Like a lot of writers I’m also a reader, and in winter I get a lot of reading done; more so, in fact, since our move north to the Great Land, where winter weather often encourages indoor activities.
This month I’ve returned to one of my favorites. Hal Borland (1900-1978) was a pretty prolific writer of both fiction and non-fiction, as well as a columnist for the New York Times back when that paper still had some credibility. He’s best known for When the Legends Die, a great work of fiction that was made into a so-so movie (they only adapted about one-third of the story for the screen). Don’t bother with the film, but check out the book. It’s a compelling tale of a Ute Indian boy who grew up in the remote mountains near Durango, Colorado, in “the old way,” and through a series of events, ends up as a professional rodeo rider before finally making peace with himself and returning to his roots.
But if you can find copies – anything but guaranteed, as most of Borland’s work was never adapted to ebook and has been out of print for some time – check his non-fiction as well. Borland’s work is good reading for anyone who enjoys being out of doors. My favorites:
- Beyond Your Doorstep: A Handbook to the Country (1962)

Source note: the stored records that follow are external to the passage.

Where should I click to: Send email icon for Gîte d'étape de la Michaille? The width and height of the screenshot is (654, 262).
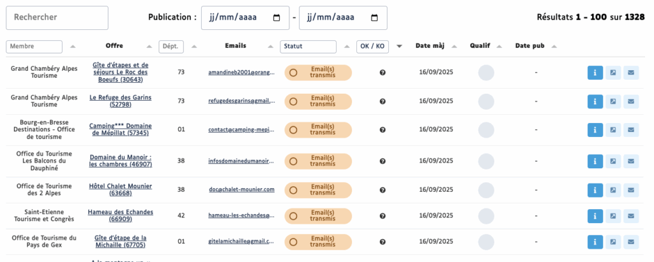[631, 242]
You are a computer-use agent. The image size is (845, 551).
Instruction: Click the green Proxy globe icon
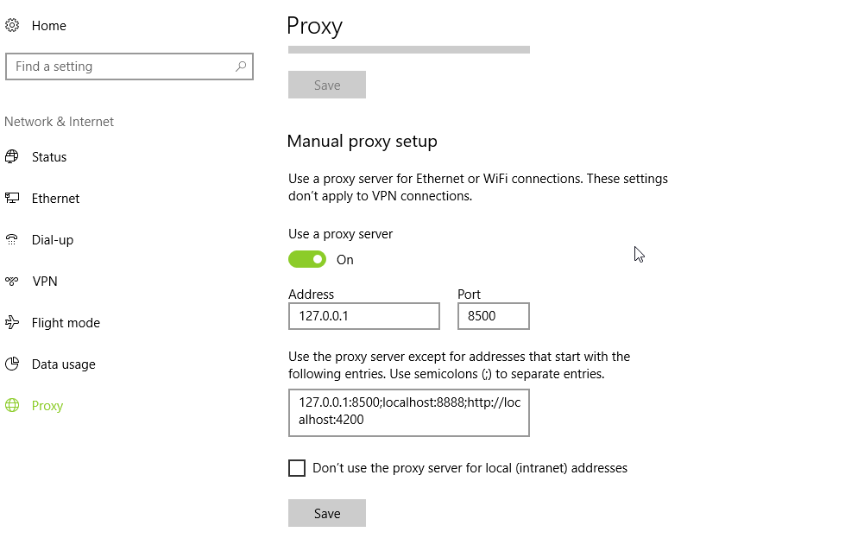(x=12, y=406)
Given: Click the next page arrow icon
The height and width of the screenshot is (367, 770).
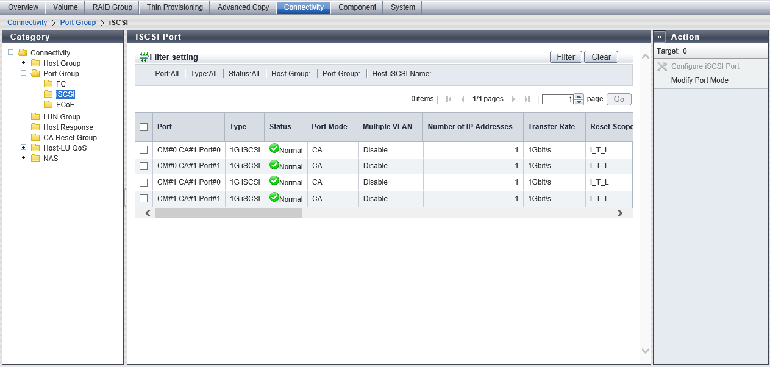Looking at the screenshot, I should click(x=513, y=99).
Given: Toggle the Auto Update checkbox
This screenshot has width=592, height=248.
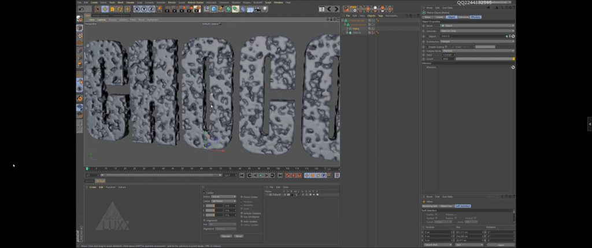Looking at the screenshot, I should point(242,221).
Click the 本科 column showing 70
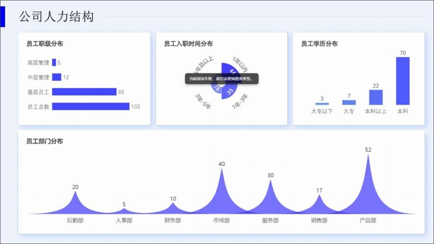This screenshot has width=434, height=244. (402, 81)
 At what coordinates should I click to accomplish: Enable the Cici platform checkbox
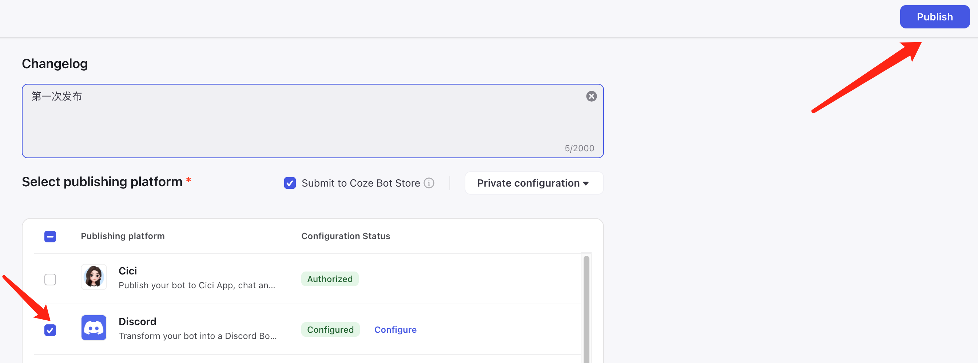(50, 279)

- This Hill, This Valley (1957)
- Hill Country Harvest (1967)
- The Golden Circle: A Book of Months (1977)
That last book came out when I was in high school. I still have the copy my Mom bought in a local book store when it was released, Borland having been a favorite of hers as well.
Sometimes it’s nice to lose yourself in what Mom called a “comfort book.” Whenever I get annoyed, irritated or depressed by current events, I can pick up one of these, read for a while, and come out feeling a little better.